El catedrático de Psiquiatría advierte de que un tercio de los pensionados por incapacidad permanente procede del campo de la salud mental.

bobes-depresionLa crisis nos enferma. El catedrático de Psiquiatría de la Universidad de Oviedo Julio Bobes abordó ayer en el transcurso de las conferencias del 15.ª aniversario de la Sociedad Internacional de Bioética (SIBI) las implicaciones de la crisis socioeconómica sobre la salud mental en Asturias. Durante una hora larga Bobes repasó algunas de las principales dolencias que presentan los pacientes que acuden en este momento a las consultas de salud mental. También habló el catedrático de Psiquiatría de la Universidad de Oviedo sobre el aumento de las consultas psicológicas por ansiedad y depresión derivadas de la situación de desempleo o las dificultades de los pacientes para afrontar el pago de hipotecas.

«Todos los estudios coinciden en que las crisis a los enfermos mentales graves no les afectan mucho, pero sí ha aumentado la población que antes no acudía a las consultas por problemas de salud mental comunes», indicó Bobes. Esos pacientes centran su demanda en el sistema de atención primaria y es sobre los médicos de familia donde más pesa la atención a los problemas de salud mental derivados de la crisis. «La depresión es hoy en Europa la enfermedad más debilitante», subrayó el catedrático de Psiquiatría antes de anunciar que este tipo de trastornos aumentará «el doble» en un futuro. Las demencias crecerán 2,2 veces más, y la enfermedad de Parkinson, 1,5 veces más.

* * *

**TAREA**
Enumera las enfermedades para las que el texto sobre la crisis y la salud mental anuncia un aumento futuro, junto con la magnitud que indica para cada una.

* * *

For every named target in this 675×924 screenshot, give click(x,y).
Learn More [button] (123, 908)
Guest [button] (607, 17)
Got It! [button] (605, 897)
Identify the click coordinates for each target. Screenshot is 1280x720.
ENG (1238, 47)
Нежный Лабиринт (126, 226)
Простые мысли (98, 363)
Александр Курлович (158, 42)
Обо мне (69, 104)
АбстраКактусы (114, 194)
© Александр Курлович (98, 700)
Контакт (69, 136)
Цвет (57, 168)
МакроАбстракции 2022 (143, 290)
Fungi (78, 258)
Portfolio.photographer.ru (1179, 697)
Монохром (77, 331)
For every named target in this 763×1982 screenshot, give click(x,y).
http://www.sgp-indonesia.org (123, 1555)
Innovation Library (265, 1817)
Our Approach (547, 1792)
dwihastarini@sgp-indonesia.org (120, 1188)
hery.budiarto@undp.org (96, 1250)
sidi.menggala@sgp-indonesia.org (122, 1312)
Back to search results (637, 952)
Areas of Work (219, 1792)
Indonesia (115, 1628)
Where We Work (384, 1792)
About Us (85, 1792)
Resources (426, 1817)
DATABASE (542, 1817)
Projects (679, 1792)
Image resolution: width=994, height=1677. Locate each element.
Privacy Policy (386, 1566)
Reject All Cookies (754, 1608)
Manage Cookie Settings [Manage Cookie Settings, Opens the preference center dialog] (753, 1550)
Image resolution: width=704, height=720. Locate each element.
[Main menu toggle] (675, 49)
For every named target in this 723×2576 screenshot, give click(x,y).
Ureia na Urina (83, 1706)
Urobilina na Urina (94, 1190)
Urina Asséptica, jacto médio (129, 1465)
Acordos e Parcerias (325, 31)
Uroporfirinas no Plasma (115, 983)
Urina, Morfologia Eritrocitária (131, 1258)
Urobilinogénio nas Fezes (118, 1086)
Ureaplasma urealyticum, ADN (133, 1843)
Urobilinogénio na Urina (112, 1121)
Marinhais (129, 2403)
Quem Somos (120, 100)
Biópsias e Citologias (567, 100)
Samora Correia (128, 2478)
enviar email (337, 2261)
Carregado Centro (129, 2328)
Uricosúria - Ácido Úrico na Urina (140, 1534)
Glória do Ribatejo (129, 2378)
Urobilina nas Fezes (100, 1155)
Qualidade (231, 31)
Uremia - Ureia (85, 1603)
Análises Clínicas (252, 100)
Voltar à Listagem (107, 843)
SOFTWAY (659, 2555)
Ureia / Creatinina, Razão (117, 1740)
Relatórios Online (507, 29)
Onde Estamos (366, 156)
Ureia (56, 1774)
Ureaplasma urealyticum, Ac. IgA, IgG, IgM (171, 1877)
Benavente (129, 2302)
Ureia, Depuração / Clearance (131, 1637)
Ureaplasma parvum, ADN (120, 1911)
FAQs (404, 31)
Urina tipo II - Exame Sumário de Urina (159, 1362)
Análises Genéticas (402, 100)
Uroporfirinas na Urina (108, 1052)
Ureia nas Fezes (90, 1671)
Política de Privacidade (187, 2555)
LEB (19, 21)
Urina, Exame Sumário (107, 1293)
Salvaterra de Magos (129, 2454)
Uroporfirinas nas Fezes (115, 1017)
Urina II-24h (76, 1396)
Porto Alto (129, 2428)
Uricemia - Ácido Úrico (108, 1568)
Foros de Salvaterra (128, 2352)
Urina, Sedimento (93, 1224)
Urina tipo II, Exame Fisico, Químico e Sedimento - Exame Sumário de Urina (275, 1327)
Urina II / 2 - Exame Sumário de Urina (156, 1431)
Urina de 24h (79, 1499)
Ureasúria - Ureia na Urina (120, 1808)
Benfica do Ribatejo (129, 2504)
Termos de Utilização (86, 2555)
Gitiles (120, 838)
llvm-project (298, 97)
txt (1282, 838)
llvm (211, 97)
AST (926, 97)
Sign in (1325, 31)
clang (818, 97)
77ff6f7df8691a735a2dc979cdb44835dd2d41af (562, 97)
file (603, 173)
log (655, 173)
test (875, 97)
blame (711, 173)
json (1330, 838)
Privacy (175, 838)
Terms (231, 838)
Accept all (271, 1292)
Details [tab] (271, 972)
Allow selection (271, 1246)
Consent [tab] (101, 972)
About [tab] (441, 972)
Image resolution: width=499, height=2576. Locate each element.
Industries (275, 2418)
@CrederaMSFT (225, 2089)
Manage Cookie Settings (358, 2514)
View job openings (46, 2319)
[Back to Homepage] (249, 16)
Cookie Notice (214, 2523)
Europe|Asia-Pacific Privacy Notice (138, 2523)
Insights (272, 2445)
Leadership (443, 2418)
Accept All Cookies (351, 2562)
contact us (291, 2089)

* * *

**RESPUESTA**
- Depresión: aumentará «el doble».
- Demencias: crecerán 2,2 veces más.
- Enfermedad de Parkinson: crecerá 1,5 veces más.